:: Problem ::
Express the listing below as a Markdown table with two columns, Row and Line. Put a running row number under Row and each line of the listing under Line, omitting blank lines.

[Dataset entries]
+ + + + +

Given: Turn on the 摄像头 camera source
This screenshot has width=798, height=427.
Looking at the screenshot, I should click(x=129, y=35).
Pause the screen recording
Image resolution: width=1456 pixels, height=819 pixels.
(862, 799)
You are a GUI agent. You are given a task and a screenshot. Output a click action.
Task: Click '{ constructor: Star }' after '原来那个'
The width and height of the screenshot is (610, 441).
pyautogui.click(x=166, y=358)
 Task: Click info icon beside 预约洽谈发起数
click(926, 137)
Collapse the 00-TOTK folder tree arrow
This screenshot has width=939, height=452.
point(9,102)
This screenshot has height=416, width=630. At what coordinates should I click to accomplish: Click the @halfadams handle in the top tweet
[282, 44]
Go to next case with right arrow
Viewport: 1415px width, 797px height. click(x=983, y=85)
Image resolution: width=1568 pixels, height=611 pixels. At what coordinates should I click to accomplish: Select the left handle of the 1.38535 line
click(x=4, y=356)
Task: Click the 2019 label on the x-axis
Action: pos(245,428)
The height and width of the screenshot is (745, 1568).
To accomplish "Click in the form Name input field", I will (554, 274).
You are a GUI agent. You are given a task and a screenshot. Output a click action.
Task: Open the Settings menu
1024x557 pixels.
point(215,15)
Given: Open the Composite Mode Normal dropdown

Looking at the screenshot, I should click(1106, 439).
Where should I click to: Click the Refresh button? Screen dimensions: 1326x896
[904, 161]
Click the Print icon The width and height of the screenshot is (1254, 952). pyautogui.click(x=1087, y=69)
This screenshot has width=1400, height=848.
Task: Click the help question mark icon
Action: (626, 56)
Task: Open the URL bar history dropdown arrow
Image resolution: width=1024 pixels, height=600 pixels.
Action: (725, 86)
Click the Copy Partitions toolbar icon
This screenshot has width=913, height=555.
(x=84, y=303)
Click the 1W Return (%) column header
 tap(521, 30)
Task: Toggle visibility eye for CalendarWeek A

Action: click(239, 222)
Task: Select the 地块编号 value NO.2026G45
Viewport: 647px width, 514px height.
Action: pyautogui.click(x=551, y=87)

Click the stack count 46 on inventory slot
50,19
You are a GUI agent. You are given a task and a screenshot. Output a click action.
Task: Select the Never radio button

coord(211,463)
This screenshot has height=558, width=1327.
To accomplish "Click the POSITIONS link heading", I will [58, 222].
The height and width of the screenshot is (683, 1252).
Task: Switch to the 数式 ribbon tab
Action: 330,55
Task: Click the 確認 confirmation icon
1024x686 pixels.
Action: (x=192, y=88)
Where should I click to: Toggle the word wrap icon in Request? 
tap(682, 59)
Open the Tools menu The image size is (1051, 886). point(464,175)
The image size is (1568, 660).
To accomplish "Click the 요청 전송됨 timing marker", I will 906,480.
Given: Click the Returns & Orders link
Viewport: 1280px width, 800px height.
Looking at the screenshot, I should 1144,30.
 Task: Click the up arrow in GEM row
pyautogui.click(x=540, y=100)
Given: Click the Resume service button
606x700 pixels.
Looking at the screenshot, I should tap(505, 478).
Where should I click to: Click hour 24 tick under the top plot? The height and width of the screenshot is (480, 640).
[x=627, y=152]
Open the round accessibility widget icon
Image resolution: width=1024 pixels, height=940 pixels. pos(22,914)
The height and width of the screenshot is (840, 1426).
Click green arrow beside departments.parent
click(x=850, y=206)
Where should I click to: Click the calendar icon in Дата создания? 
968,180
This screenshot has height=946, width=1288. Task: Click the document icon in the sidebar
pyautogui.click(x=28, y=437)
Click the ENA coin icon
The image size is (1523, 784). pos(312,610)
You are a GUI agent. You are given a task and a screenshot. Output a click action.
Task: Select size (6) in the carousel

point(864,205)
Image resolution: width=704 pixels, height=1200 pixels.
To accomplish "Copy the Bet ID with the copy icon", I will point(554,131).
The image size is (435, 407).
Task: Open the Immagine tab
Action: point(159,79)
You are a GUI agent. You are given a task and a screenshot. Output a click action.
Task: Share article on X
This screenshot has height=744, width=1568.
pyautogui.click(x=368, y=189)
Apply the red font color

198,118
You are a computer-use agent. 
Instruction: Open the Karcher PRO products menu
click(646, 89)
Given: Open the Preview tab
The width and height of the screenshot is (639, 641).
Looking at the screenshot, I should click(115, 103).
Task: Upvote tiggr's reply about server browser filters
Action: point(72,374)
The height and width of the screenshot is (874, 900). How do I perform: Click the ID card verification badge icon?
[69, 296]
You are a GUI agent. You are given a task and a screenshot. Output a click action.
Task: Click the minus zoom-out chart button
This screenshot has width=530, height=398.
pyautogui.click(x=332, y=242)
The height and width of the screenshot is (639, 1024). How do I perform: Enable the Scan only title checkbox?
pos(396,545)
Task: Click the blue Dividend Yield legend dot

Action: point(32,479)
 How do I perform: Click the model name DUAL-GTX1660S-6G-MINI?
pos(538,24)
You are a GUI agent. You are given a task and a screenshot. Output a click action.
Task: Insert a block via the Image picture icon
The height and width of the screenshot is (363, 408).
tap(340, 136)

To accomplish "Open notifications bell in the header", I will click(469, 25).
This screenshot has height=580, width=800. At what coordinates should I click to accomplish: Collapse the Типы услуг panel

+ + + + +

:: Exercise solution ::
| Row | Line |
|---|---|
| 1 | Given: Turn on the 摄像头 camera source |
| 2 | This screenshot has width=798, height=427. |
| 3 | Looking at the screenshot, I should click(x=129, y=35). |
| 4 | Pause the screen recording |
| 5 | Image resolution: width=1456 pixels, height=819 pixels. |
| 6 | (862, 799) |
| 7 | You are a GUI agent. You are given a task and a screenshot. Output a click action. |
| 8 | Task: Click '{ constructor: Star }' after '原来那个' |
| 9 | The width and height of the screenshot is (610, 441). |
| 10 | pyautogui.click(x=166, y=358) |
| 11 |  Task: Click info icon beside 预约洽谈发起数 |
| 12 | click(926, 137) |
| 13 | Collapse the 00-TOTK folder tree arrow |
| 14 | This screenshot has width=939, height=452. |
| 15 | point(9,102) |
| 16 | This screenshot has height=416, width=630. At what coordinates should I click to accomplish: Click the @halfadams handle in the top tweet |
| 17 | [282, 44] |
| 18 | Go to next case with right arrow |
| 19 | Viewport: 1415px width, 797px height. click(x=983, y=85) |
| 20 | Image resolution: width=1568 pixels, height=611 pixels. At what coordinates should I click to accomplish: Select the left handle of the 1.38535 line |
| 21 | click(x=4, y=356) |
| 22 | Task: Click the 2019 label on the x-axis |
| 23 | Action: pos(245,428) |
| 24 | The height and width of the screenshot is (745, 1568). |
| 25 | To accomplish "Click in the form Name input field", I will (554, 274). |
| 26 | You are a GUI agent. You are given a task and a screenshot. Output a click action. |
| 27 | Task: Open the Settings menu |
| 28 | 1024x557 pixels. |
| 29 | point(215,15) |
| 30 | Given: Open the Composite Mode Normal dropdown |
| 31 | Looking at the screenshot, I should click(1106, 439). |
| 32 | Where should I click to: Click the Refresh button? Screen dimensions: 1326x896 |
| 33 | [904, 161] |
| 34 | Click the Print icon The width and height of the screenshot is (1254, 952). pyautogui.click(x=1087, y=69) |
| 35 | This screenshot has width=1400, height=848. |
| 36 | Task: Click the help question mark icon |
| 37 | Action: (626, 56) |
| 38 | Task: Open the URL bar history dropdown arrow |
| 39 | Image resolution: width=1024 pixels, height=600 pixels. |
| 40 | Action: (725, 86) |
| 41 | Click the Copy Partitions toolbar icon |
| 42 | This screenshot has width=913, height=555. |
| 43 | (x=84, y=303) |
| 44 | Click the 1W Return (%) column header |
| 45 |  tap(521, 30) |
| 46 | Task: Toggle visibility eye for CalendarWeek A |
| 47 | Action: click(239, 222) |
| 48 | Task: Select the 地块编号 value NO.2026G45 |
| 49 | Viewport: 647px width, 514px height. |
| 50 | Action: pyautogui.click(x=551, y=87) |
| 51 | Click the stack count 46 on inventory slot |
| 52 | 50,19 |
| 53 | You are a GUI agent. You are given a task and a screenshot. Output a click action. |
| 54 | Task: Select the Never radio button |
| 55 | coord(211,463) |
| 56 | This screenshot has height=558, width=1327. |
| 57 | To accomplish "Click the POSITIONS link heading", I will [58, 222]. |
| 58 | The height and width of the screenshot is (683, 1252). |
| 59 | Task: Switch to the 数式 ribbon tab |
| 60 | Action: 330,55 |
| 61 | Task: Click the 確認 confirmation icon |
| 62 | 1024x686 pixels. |
| 63 | Action: (x=192, y=88) |
| 64 | Where should I click to: Toggle the word wrap icon in Request?  |
| 65 | tap(682, 59) |
| 66 | Open the Tools menu The image size is (1051, 886). point(464,175) |
| 67 | The image size is (1568, 660). |
| 68 | To accomplish "Click the 요청 전송됨 timing marker", I will 906,480. |
| 69 | Given: Click the Returns & Orders link |
| 70 | Viewport: 1280px width, 800px height. |
| 71 | Looking at the screenshot, I should 1144,30. |
| 72 |  Task: Click the up arrow in GEM row |
| 73 | pyautogui.click(x=540, y=100) |
| 74 | Given: Click the Resume service button |
| 75 | 606x700 pixels. |
| 76 | Looking at the screenshot, I should tap(505, 478). |
| 77 | Where should I click to: Click hour 24 tick under the top plot? The height and width of the screenshot is (480, 640). |
| 78 | [x=627, y=152] |
| 79 | Open the round accessibility widget icon |
| 80 | Image resolution: width=1024 pixels, height=940 pixels. pos(22,914) |
| 81 | The height and width of the screenshot is (840, 1426). |
| 82 | Click green arrow beside departments.parent |
| 83 | click(x=850, y=206) |
| 84 | Where should I click to: Click the calendar icon in Дата создания?  |
| 85 | 968,180 |
| 86 | This screenshot has height=946, width=1288. Task: Click the document icon in the sidebar |
| 87 | pyautogui.click(x=28, y=437) |
| 88 | Click the ENA coin icon |
| 89 | The image size is (1523, 784). pos(312,610) |
| 90 | You are a GUI agent. You are given a task and a screenshot. Output a click action. |
| 91 | Task: Select size (6) in the carousel |
| 92 | point(864,205) |
| 93 | Image resolution: width=704 pixels, height=1200 pixels. |
| 94 | To accomplish "Copy the Bet ID with the copy icon", I will point(554,131). |
| 95 | The image size is (435, 407). |
| 96 | Task: Open the Immagine tab |
| 97 | Action: point(159,79) |
| 98 | You are a GUI agent. You are given a task and a screenshot. Output a click action. |
| 99 | Task: Share article on X |
| 100 | This screenshot has height=744, width=1568. |
| 101 | pyautogui.click(x=368, y=189) |
| 102 | Apply the red font color |
| 103 | 198,118 |
| 104 | You are a computer-use agent.  |
| 105 | Instruction: Open the Karcher PRO products menu |
| 106 | click(646, 89) |
| 107 | Given: Open the Preview tab |
| 108 | The width and height of the screenshot is (639, 641). |
| 109 | Looking at the screenshot, I should click(115, 103). |
| 110 | Task: Upvote tiggr's reply about server browser filters |
| 111 | Action: point(72,374) |
| 112 | The height and width of the screenshot is (874, 900). How do I perform: Click the ID card verification badge icon? |
| 113 | [69, 296] |
| 114 | You are a GUI agent. You are given a task and a screenshot. Output a click action. |
| 115 | Task: Click the minus zoom-out chart button |
| 116 | This screenshot has width=530, height=398. |
| 117 | pyautogui.click(x=332, y=242) |
| 118 | The height and width of the screenshot is (639, 1024). How do I perform: Enable the Scan only title checkbox? |
| 119 | pos(396,545) |
| 120 | Task: Click the blue Dividend Yield legend dot |
| 121 | Action: point(32,479) |
| 122 |  How do I perform: Click the model name DUAL-GTX1660S-6G-MINI? |
| 123 | pos(538,24) |
| 124 | You are a GUI agent. You are given a task and a screenshot. Output a click action. |
| 125 | Task: Insert a block via the Image picture icon |
| 126 | The height and width of the screenshot is (363, 408). |
| 127 | tap(340, 136) |
| 128 | To accomplish "Open notifications bell in the header", I will click(469, 25). |
| 129 | This screenshot has height=580, width=800. At what coordinates should I click to accomplish: Collapse the Типы услуг panel |